• ФРАГМЕНТ ТЕКСТА:
Партбилет

Владимир Бахмутов Красноярский
    Круша и калеча тысячи человеческих судеб, огненное дыхание войны пронеслось над головами  моих  деда и бабушки, их невестки, - моей матери,  и меня, - полуторогодовалого внука, - невольных свидетелей и участников этой драмы, почти две с половиной недели проживших на территории, оккупированной немцами, а по существу – в зоне непрерывных боевых действий, когда здесь, - на гребне войны решался вопрос – кто кого.

    Это был последний рубеж наступления немцев на Москву с юга.  Именно здесь в последних числах ноября 41-го были предприняты первые наступательные операции советских войск, положившие начало разгрому немецких войск под Москвой.

    Дедушка мой был членом партии большевиков. Вступил еще в бытность свою в родном своем селе сначала председателем комбеда, а потом, - в середине 30-х, - председателем сельского совета. Не знаю, по доброй ли воле вступил. И не захочешь, да вступишь. Как это так, - тебя сельчане председателем избрали, а ты – беспартийный. Это при советской-то власти. Попробуй – не вступи! Ведь дело было, напомню, в канун пресловутого 37-го года.

    Он, видимо, был неплохим хозяйственником и организатором, - мой дед, если партийные власти вскоре направили его на хозяйственную работу в расположенный неподалеку город Сталиногорск руководителем Горторга. Сталиногорск (ныне – Новомосковск  северный) – это бывшие Бобрики, - город, выросший на месте родовой усадьбы знаменитых потомков Екатерины Великой и графа Орлова – графов  Бобринских.

    Воспротивился было дедушка, - только ведь новый дом себе срубил. Очень не хотелось ему покидать родное село, где жили его деды-прадеды. Но куда денешься, - с властью не поспоришь. Пришлось переезжать.

• СОХРАНЁННЫЕ ЗАПИСИ:
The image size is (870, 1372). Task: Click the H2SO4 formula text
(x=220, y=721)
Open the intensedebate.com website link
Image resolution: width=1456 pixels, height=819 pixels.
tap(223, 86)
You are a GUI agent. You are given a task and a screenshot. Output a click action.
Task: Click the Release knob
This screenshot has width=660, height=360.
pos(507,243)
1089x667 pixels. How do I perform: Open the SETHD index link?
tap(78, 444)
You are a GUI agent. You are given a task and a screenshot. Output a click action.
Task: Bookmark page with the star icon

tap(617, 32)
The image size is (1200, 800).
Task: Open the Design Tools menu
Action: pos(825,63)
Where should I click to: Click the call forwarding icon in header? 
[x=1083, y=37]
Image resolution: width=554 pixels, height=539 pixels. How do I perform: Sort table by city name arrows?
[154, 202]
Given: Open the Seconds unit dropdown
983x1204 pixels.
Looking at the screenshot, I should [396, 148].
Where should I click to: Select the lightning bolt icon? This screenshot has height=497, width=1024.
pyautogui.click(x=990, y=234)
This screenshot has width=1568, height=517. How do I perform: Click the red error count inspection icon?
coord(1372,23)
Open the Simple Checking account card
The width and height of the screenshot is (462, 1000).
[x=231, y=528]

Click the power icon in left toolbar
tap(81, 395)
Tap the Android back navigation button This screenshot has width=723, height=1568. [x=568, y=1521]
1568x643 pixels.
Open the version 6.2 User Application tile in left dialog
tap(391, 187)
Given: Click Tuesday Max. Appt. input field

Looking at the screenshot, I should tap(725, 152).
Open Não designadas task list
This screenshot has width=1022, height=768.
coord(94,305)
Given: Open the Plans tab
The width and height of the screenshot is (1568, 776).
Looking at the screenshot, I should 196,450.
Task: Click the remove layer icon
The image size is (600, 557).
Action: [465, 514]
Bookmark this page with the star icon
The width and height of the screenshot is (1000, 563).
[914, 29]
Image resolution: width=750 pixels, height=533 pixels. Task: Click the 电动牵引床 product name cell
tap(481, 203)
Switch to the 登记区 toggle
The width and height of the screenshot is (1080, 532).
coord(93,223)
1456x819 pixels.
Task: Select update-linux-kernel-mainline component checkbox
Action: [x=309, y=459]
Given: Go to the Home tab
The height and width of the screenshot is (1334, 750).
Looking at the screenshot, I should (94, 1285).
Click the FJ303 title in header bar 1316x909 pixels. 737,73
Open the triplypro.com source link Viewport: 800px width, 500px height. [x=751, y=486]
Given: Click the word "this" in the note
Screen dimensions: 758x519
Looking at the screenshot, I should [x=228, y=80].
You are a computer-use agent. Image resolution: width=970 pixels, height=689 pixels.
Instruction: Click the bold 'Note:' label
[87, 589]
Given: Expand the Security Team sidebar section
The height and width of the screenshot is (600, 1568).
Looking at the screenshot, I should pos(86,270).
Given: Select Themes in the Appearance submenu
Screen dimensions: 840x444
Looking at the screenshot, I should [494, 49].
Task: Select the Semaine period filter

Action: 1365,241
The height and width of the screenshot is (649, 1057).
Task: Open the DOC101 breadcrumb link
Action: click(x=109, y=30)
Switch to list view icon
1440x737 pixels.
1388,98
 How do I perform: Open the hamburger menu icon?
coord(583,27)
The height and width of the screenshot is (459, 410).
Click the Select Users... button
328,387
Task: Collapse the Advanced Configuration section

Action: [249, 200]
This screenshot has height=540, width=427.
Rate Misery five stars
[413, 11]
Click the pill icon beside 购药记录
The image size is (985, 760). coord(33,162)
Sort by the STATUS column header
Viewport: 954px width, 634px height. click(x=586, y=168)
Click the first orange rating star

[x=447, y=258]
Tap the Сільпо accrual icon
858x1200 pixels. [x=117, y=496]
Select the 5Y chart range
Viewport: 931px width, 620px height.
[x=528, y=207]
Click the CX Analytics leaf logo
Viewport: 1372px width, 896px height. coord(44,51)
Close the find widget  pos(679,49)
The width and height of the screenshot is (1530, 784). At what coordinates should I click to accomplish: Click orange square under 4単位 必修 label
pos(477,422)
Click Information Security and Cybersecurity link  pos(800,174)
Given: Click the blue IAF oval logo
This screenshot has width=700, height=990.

• ЧТО ТРЕБУЕТСЯ:
1: Какую должность занял дедушка в Сталиногорске, судя по тексту «Партбилет»?
2: Перепишите из текста «Партбилет» отрывок между словами «Воспротивился было дедушка, - только» и «поспоришь. Пришлось переезжать.», включая их.
3: Продолжите воспоминания «Партбилет» о деде и войне, начиная сразу после последней фразы.

• ИТОГИ УПРАЖНЕНИЯ:
1: Он стал руководителем Горторга.

2:
Воспротивился было дедушка, - только ведь новый дом себе срубил. Очень не хотелось ему покидать родное село, где жили его деды-прадеды. Но куда денешься, - с властью не поспоришь. Пришлось переезжать.

3:
    Это сейчас начальник Горторга –  о-го-го! Величина! А тогда, да еще в небольшом городке…. Во всяком случае, жили мы тогда, несмотря на служебное положение деда, - в бараке, что за старым базаром, занимая семьей из шести человек две комнатки. К слову сказать, там я и родился.
 
    Только лишь перед самой войной получил дедушка две комнаты в коммунальной квартире на первом этаже двухэтажного брусового четырехквартирного дома в новом поселке со странным названием, - Аварийный. Дедушка нарадоваться не мог, - в одной из комнат был погреб-подполье, а в кособоком сарайчике возле дома можно было  держать поросенка и с десяток куриц.

    Поздней осенью 1941-го, когда немецкие армии безудержно рвались к Москве, и стало ясно, что со дня на день немцы войдут в город, дедушке, как партийному деятелю городского масштаба, поручили организовать в лесах близ родного его села   партизанский отряд. Он перевез  свою семью, в «новый»,  стоявший уже многие годы пустым, дом, что на околице села близ погоста.
 
    "Новый", т.е. не тот старый дом на низах,  где родились он сам и и мой отец, а новый, выстроенный Иваном Гавриловичем для своей семьи в конце 20-х годов. С ним переехали в село  бабушка, моя мама,  которой тогда было 20 лет, со мной - полуторогодовалым, и две мои двоюродные сестренки, - Нелля и Галя Шаховы в возрасте соответственно двух и трех с половиной лет.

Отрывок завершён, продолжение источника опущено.